***** Text provided *****

I wanted to visit the Physic Garden again, and I found it is practically next door to the Royal Chelsea Military Hospital. In between the hospital and the garden is the Army Museum I mentioned on Wednesday. All these delights that I'd researched from afar were right next to each other mere minutes away. I discovered this when my hostess took me for a walk my first afternoon in Chelsea. Thirty years on, the Physic Garden is much more oriented to visitors, with cool programs and even a charming café where we had lunch. As you can see, it's an oasis of greenery surrounded by city buildings.
Another delight of my visit was taking the Georgette Heyer walk with Sophie Weston, who wrote one of my all time favorite romances, To Marry a Prince under the name Sophie Page. I won't say much about this tour of aristocratic Regency haunts in St. James and Piccadilly because Anne Gracie has written wonderful two blogs about the Heyer tour she took with Sophie several years ago: Part 1 and Part 2.
Anne's blogs are full of rich detail about real people like Byron and Brummell, and Heyer's fictional characters who hung out in these places. I was struck by how compact an area was involved, and how many shops that were patronized by Regency people still exist. I was much taken by this homey sign in a cheese shop.(Click on the image to enlarge the picture so you can read about ewe's milk cheese.)
There were wonderful little cul-de-sacs throughout St. James, sometimes with elegant boutique hotels or famous institutions tucked away in them. I was surprised to a building that was home to the legation of the Republic of Texas from 1842-1845, Who knew?
The weather was on the gray and rainy side, so naturally we ended our Heyer tour at a tea shop where we could get a proper cream tea. Yum!!
One of the chief delights of my trip was visiting an old friend from my Oxford days. She lives in the charming old town of Reigate, which sits at the foot of the North Downs a 45 minute train ride south of London. Retired from a career with the planning commission, my friend now does wonderful and diverse creative work.
She took me to visit Standen House & Garden, a splendid estate built and decorated in the arts and crafts style of William Morris. It was catnip for a former designer like me–and like so many British National Trust properties, it had a pleasant café most suitable for lunch. (Elderflower beverages are popular these days, a trend I quite approve of.)
Then it was home again to the book I should be writing, but filled with happy memories of friends, food, and history. I hope that someday I can make a similar visit because the delights of London and vicinity are limitless! (To the left is the compact but beautiful garden behind the house of my friend in Reigate.)
On Wednesday I asked you about London museums you enjoy or would like to visit. What other things would you like to do if you had a few footloose days in London? Gardens, shops, eateries? Dare to dream!

***** Available data *****

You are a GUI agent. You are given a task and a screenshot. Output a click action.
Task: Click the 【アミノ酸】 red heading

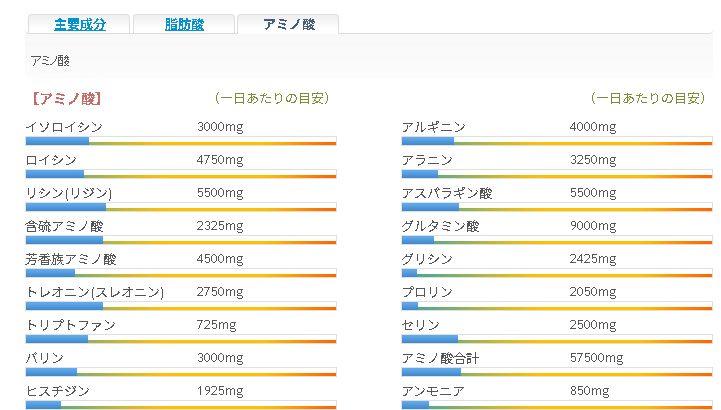[67, 98]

*****

» **Brief**
List every person mentioned by name in the travel account above.

» **Result**
Sophie Weston (who also writes as Sophie Page), Georgette Heyer, Anne Gracie, Byron, Brummell, William Morris